(Items from a dataset)
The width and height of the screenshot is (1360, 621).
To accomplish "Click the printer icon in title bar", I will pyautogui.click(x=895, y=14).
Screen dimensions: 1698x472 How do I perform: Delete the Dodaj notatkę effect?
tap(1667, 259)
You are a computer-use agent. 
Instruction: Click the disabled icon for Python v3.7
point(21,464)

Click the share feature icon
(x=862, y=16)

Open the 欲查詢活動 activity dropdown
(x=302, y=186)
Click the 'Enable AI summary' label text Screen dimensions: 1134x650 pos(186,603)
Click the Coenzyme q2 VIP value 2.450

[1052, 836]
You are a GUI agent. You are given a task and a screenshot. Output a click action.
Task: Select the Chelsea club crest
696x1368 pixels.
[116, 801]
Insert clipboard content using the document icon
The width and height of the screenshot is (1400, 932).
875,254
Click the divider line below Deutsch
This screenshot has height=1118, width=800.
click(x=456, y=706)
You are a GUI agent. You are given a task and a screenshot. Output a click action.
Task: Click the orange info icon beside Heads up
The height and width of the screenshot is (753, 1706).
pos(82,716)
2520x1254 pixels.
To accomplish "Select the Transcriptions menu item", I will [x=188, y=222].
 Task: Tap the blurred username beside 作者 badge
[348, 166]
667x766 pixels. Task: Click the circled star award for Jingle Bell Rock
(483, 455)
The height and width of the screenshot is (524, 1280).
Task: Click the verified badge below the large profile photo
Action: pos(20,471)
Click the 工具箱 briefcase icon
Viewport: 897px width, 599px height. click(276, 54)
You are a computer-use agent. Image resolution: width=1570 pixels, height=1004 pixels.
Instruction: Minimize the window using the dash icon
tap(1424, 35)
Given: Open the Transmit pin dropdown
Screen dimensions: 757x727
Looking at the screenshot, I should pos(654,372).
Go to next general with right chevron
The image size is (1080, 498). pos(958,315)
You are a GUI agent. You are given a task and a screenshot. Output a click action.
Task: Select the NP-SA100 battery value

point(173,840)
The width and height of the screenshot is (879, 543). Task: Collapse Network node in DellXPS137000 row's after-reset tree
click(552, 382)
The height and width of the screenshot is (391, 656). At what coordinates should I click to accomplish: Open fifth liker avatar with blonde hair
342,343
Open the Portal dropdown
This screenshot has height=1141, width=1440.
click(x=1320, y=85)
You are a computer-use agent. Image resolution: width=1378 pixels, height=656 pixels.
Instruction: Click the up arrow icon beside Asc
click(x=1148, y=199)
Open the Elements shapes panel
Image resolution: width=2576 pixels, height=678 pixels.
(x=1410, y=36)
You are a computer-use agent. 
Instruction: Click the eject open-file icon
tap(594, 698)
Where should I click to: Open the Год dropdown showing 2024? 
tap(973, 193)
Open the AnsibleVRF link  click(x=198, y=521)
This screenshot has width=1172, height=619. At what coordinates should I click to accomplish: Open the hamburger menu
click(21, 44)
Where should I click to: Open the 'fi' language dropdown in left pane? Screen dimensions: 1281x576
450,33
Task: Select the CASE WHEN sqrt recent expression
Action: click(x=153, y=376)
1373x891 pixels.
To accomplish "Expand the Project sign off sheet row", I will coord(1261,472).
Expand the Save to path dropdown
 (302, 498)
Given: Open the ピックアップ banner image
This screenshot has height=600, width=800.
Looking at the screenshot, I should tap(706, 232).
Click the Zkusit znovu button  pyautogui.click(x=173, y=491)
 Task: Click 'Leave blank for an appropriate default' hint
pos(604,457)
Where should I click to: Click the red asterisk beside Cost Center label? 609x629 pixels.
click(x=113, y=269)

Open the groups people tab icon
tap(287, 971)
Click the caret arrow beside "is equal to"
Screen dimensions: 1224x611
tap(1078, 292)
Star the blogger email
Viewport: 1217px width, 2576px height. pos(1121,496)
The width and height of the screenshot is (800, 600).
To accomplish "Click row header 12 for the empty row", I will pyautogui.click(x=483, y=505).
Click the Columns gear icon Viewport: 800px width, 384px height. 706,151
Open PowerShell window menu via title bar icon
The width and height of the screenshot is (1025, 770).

- [Activity]: Copy out all lines above that include the string "computer".

- [Exercise answer]:
You are a computer-use agent. 
You are a computer-use agent. Image resolution: width=1570 pixels, height=1004 pixels.
You are a computer-use agent. Image resolution: width=1378 pixels, height=656 pixels.
You are a computer-use agent. 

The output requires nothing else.